Oxygen generally assumes $- I I$ $\text{oxidation state}$.

#### Explanation:

While oxidation state is a formalism, oxygen generally is conceived to accept 2 electrons in its compounds to give a $- I I$ oxidation state. This is certainly true of water, $O {H}_{2}$, i.e. ${O}^{2 -} + 2 \times {H}^{+}$.

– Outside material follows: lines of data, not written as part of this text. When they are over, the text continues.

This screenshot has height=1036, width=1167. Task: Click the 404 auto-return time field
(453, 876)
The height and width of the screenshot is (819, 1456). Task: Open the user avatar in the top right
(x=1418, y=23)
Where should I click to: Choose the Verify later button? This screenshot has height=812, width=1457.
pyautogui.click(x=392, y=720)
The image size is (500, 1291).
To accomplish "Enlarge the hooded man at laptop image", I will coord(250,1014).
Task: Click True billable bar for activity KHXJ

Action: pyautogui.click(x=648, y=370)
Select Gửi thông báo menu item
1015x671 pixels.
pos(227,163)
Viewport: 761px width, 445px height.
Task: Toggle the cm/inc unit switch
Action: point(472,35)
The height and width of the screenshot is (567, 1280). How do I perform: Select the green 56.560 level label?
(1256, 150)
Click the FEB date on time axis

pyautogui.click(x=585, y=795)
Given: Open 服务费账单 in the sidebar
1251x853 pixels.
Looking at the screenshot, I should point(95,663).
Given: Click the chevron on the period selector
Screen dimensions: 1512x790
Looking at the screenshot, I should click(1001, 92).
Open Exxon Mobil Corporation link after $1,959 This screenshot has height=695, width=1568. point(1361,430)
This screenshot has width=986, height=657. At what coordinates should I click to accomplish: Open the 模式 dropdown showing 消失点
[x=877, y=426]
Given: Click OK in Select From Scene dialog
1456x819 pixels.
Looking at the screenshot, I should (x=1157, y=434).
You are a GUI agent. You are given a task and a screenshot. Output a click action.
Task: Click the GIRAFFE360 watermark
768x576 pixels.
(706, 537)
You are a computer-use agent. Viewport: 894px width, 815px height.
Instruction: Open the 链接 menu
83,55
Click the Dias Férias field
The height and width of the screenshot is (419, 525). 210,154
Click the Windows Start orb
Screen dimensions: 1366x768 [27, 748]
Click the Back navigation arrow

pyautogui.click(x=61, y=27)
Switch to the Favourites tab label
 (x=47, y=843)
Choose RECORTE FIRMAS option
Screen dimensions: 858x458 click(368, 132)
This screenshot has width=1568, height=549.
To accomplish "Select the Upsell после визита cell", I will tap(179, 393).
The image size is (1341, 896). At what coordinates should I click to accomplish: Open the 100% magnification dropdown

And in metal oxides: $N {a}_{2} O , M g O , F {e}_{2} {O}_{3}$, the metal oxidation states are $N a \left(+ I\right) , \text{i.e. } N {a}^{+}$, $M g \left(+ I I\right) , \text{i.e. } M {g}^{2 +}$, and $F e \left(+ I I I\right) , \text{i.e. } F {e}^{3 +}$ respectively.

Mar 26, 2017

I have been asked to expand this answer, and explain the difference between $\text{oxides}$, $\text{peroxides}$, and $\text{superoxides}$, and my attempt follows.

#### Explanation:

Now hydrogen peroxide is $H O - O H$, and it clearly contains an $O - O$ bond.  Because our definition of oxidation number is $\text{the charge left on the central atom when all the bonding pairs}$ $\text{of electrons are BROKEN, with the charge assigned}$ $\text{to the most electronegative atom,}$

this exercise results in the sharing of the electrons (because the oxygen atoms have equal electronegativity):

i.e. $H O - O H \rightarrow 2 \times \dot{O} H$

($\dot{O} H$ is the so-called hydroperoxyl radical, a NEUTRAL radical species.) The oxygens in hydrogen peroxide thus have a formal oxidation state of $- I$. Why? Because we consider the $O H$ species, where clearly hydrogen is LESS electronegative than oxygen.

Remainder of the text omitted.